Video gamer applies for North Dakota job with ‘chuck the pigskin’ mantra
CHARLESTON, W.Va. -- Christopher McComas has no coaching experience. He's just played a ton of high-scoring college football video games.
That's the basis for the Marshall University web developer's tongue-in-cheek bid for the vacant head coaching position at North Dakota.
His mantra? "Chuck the pigskin."
McComas said Friday he and his gaming buddies would always joke about how their play-calling skills were better than some actual coaches.
He decided to act on that notion after seeing a random tweet about North Dakota looking for a new coach. McComas recently put together a PowerPoint presentation and attached it in an email to North Dakota athletic director Brian Faison. He also sent it to some friends so they could have a laugh.
North Dakota football spokesman Ryan Powell confirmed Friday that McComas is among the 72 applicants for the job.
"I thought the North Dakota people would see it, kind of chuckle and that would be kind of it," McComas said. "I had no idea it would become anything more than that."
A newspaper in Grand Forks, N.D., first reported McComas' application and word quickly spread. Posts on social media sites have both embraced his application and condemned it as nonsense.
His four-step blueprint: "Recruit great players. Win a lot of games. Recruit more great players. Win more games."
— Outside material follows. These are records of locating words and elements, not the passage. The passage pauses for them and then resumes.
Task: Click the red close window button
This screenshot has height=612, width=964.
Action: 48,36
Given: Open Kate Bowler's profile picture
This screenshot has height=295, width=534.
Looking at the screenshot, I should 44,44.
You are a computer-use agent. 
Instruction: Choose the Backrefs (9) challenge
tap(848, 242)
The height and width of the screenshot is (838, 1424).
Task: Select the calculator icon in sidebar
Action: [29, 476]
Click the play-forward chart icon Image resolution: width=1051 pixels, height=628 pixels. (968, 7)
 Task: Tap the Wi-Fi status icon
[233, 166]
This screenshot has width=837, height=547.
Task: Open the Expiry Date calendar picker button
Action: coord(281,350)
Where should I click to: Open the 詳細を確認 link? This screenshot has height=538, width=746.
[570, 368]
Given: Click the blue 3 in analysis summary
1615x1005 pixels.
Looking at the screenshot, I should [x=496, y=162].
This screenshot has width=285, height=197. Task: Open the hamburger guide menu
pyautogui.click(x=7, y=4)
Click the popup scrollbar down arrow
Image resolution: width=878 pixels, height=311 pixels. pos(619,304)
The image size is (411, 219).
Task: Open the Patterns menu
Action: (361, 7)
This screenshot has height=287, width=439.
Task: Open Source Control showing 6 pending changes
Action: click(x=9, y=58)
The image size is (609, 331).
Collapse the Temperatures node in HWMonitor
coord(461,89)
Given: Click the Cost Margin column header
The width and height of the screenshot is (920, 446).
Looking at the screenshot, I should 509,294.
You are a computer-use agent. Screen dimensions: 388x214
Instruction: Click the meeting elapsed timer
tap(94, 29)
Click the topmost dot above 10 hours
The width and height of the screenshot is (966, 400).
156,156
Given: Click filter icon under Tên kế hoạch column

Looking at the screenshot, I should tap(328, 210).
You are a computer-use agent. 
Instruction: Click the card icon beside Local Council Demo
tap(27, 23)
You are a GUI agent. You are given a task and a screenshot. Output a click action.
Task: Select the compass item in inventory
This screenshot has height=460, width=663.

His offensive playbook: A variety of Hail Mary passes. His teams never punt.
"4th down? Chuck the pigskin," his presentation reads.
His defenses blitz on every down and McComas is a big advocate of onside kicks.
"We will win A LOT of football games, actually, all of them," the presentation continues. "We will graduate our players, well not really because they'll all be leaving early for the NFL."
The application even refers to schooling Alabama's Nick Saban and former Oregon coach Chip Kelly, now with the Philadelphia Eagles.
"Bring it on, Nick, we'll go five wide and do it and see what he can do," McComas said Friday. "My philosophy is what's the worst that can happen? He might beat me. OK, we'll deal with it. But let's go. Bring it on."
The closest experience McComas, 33, has been to the real deal is as a Marshall season ticket holder. He also was a student manager in the equipment department a decade ago.
During road games and on bowl trips, McComas and his buddies spent a lot of down time waiting on the football team, so they'd hook up the PlayStation for an afternoon of video scoreboard overload.
Whether that pastime can get him in the door at North Dakota remains to be seen. Faison didn't immediately return a telephone message Friday.
McComas is ready if the call comes.
"I'll go up there and meet with them and we'll talk about my resume," he said. "Let's go. I'd love to meet with them."
North Dakota went 3-8 this season is looking to replace the fired Chris Mussman, who won 31 games in six seasons, including the school's transition from Division II.